2012年7月23日星期一
retro jordans-Big 12 Conference must let Bob Bowlsby lead
IRVING, Texas — In the wake of the Penn State scandal, the Big
Ten Conference produced an 18-page plan that included a stunning proposal. New
Big 12 Conference Commissioner Bob Bowlsby wears a cap at the news conference
introducing him to the media at Big 12 headquarters Friday, May 4, 2012, in
Irving, Texas. (AP Photo/LM Otero) ORG XMIT: TXMO104 Multimedia Photoview all
photos Article Gallery: Big 12 Conference must let Bob Bowlsby lead Give
commissioner Jim Delany the power to fire football coaches. When the idea hit
the public square, the Big Ten quickly backtracked and said that proposal would
not be considered by league fathers. But merely the discussion of such a
concept shows the difference in philosophy from the Big 12 and peer leagues
like the Big Ten, SEC and Pac-12. Those conferences have anointed their
commissioners with power. The Big 12 has been slow to allow its commissioner to
make important conference decisions, much less institutional decisions. And
that's been the case historically, going back to the old Big Eight and
Southwest Conference days. So as the Big 12 starts the Bob Bowlsby era — he
took office July 1 and greets us Monday with a press conference at Big 12
Football Media Days across town at the Westin Galleria — it's fair to ask if
anything has changed. In the wake of two straight years of defections —
Colorado and Nebraska in 2011, Missouri and Texas A&M in 2012 — will Big 12
politics evolve? Will Bowlsby centralize power in a conference that always has
been run by the school presidents?

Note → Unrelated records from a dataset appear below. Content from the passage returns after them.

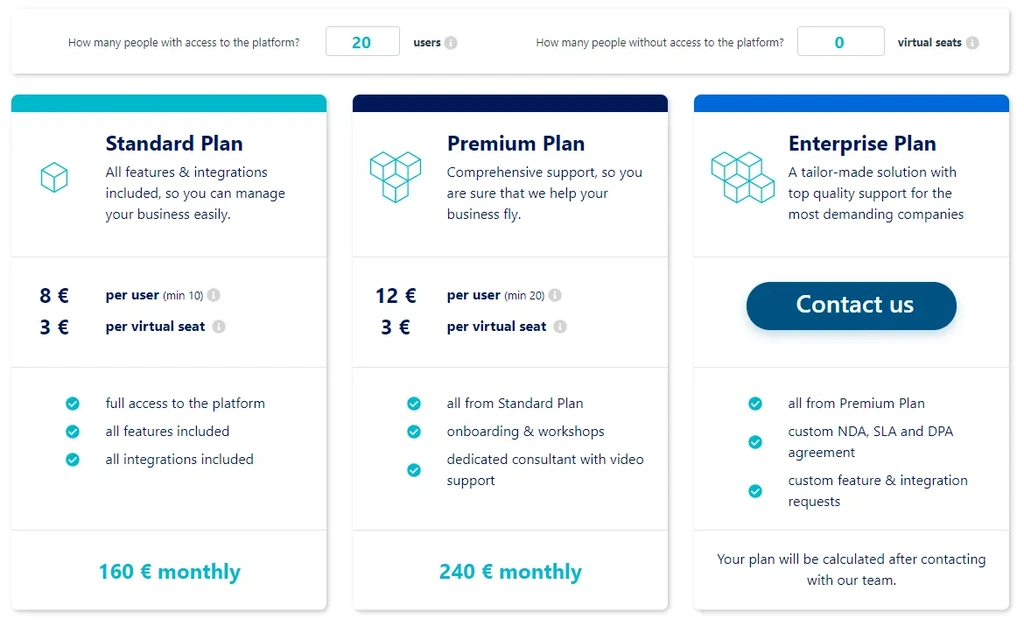
Task: Click the info icon next to users
Action: click(451, 42)
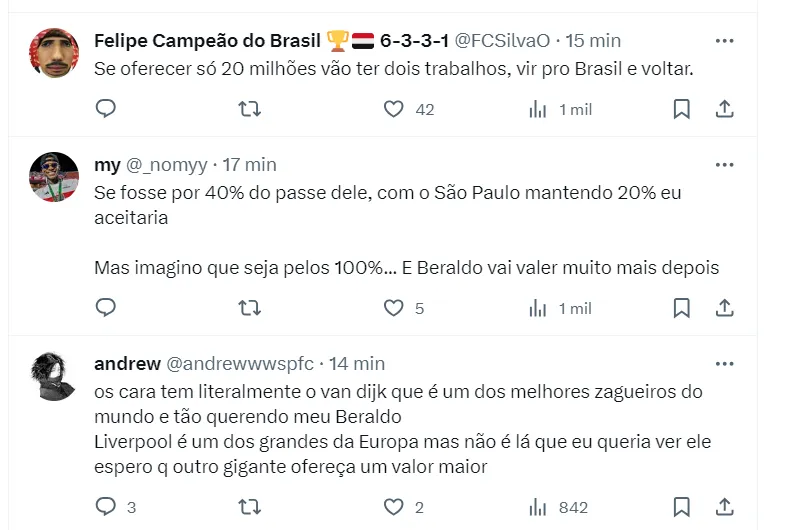Open more options on Felipe's tweet
Image resolution: width=793 pixels, height=530 pixels.
pos(726,41)
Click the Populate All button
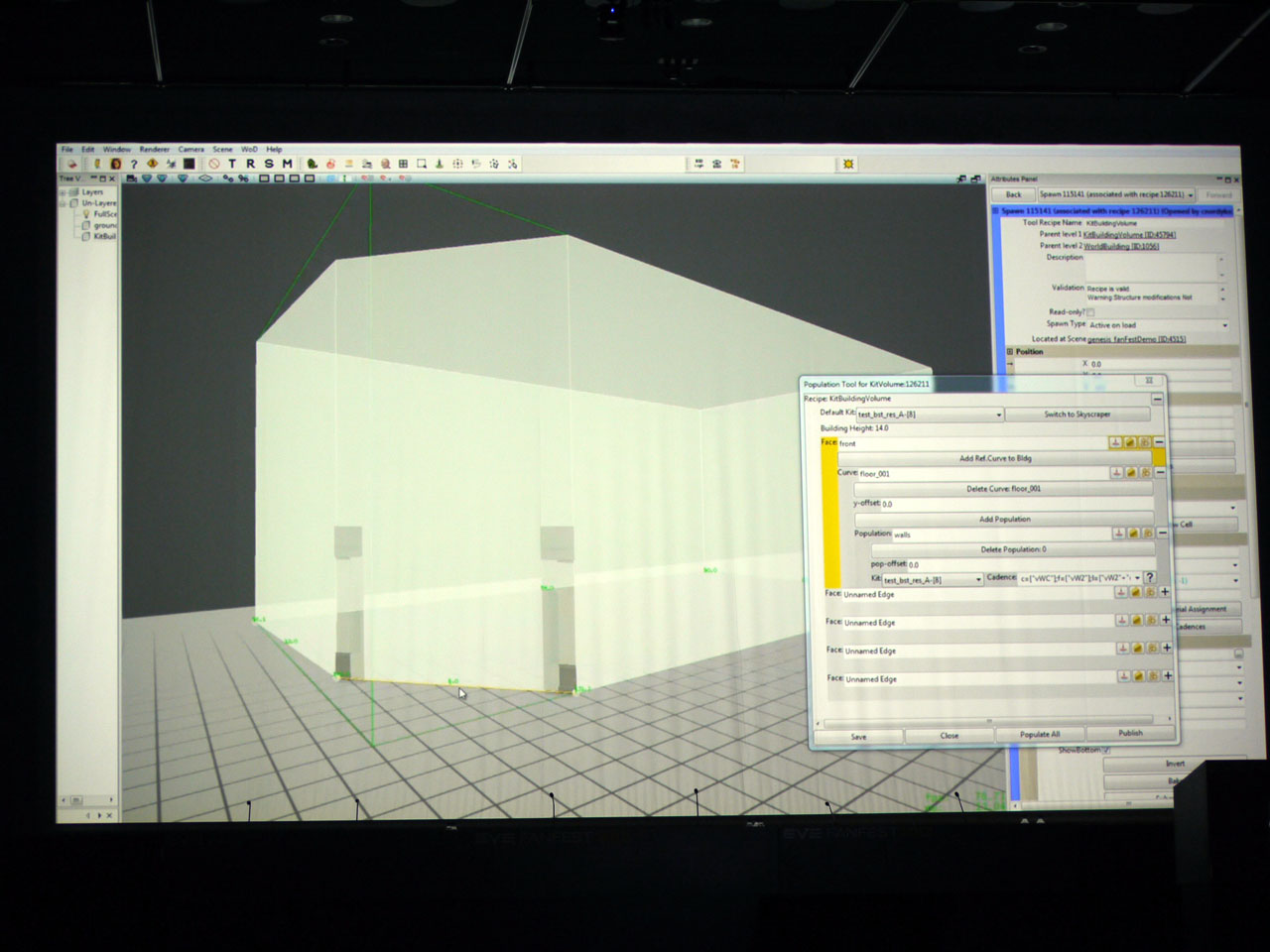1270x952 pixels. tap(1039, 735)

Will Bowlsby take the lead on visionary decisions
like conference expansion and media ventures, or will he merely be executor of
whatever the 10 presidents want? “I don't think Dan Beebe was a puppet by any
means,” OSU president Burns Hargis, the current Big 12 chairman, said of the
Big 12 commissioner deposed last September. “And I can assure you that being a
puppet was not part of the qualifications we were looking for in our job
description.” I'll accept the latter. Can't accept the former. Beebe clearly
was fired because some Big 12 schools saw him as a figurehead controlled by the
University of Texas. Personally, I don't think that was a fair description, but
clearly it was the belief of some, including OU president David Boren. Of
course, there's a big difference between puppet and weak. I do think Beebe was
a weak commissioner, not because he was incapable of quality leadership, but
because this league's tradition and desire has been weak leadership. The
greatest example ever, of course, was former commissioner Kevin Weiberg, who
pushed for a Big 12 Network. League leaders — from Texas and OU and Nebraska
and A&M — patted Weiberg on the head and told him to scoot along. You know
what happened next. Weiberg resigned and helped the Big Ten launch its cash-cow
network. Institutional endeavors, like The Longhorn Network, helped splinter
the Big 12. But perhaps there is reason for optimism. Bowlsby did not take
kindly to the inference that he will be less than a Delany or a Mike Slive
(SEC) or a Larry Scott (Pac-12). “I would suggest you do a little homework on
me,” Bowlsby said. “I haven't been a puppet over the years.” Bowlsby suggested
his background — 16 years as athletic director at Iowa, six years as AD at
Stanford — provides him the unique vantage point of being on board for the Big
Ten's remarkable financial growth and Scott's recent transformation of the
Pac-12 from a loosely confederated league to a united power broker. Plus,
Bowlsby has the added bonus of experiencing it from places as diverse as Iowa
City and Palo Alto. “I bring a campus perspective,” Bowlsby said.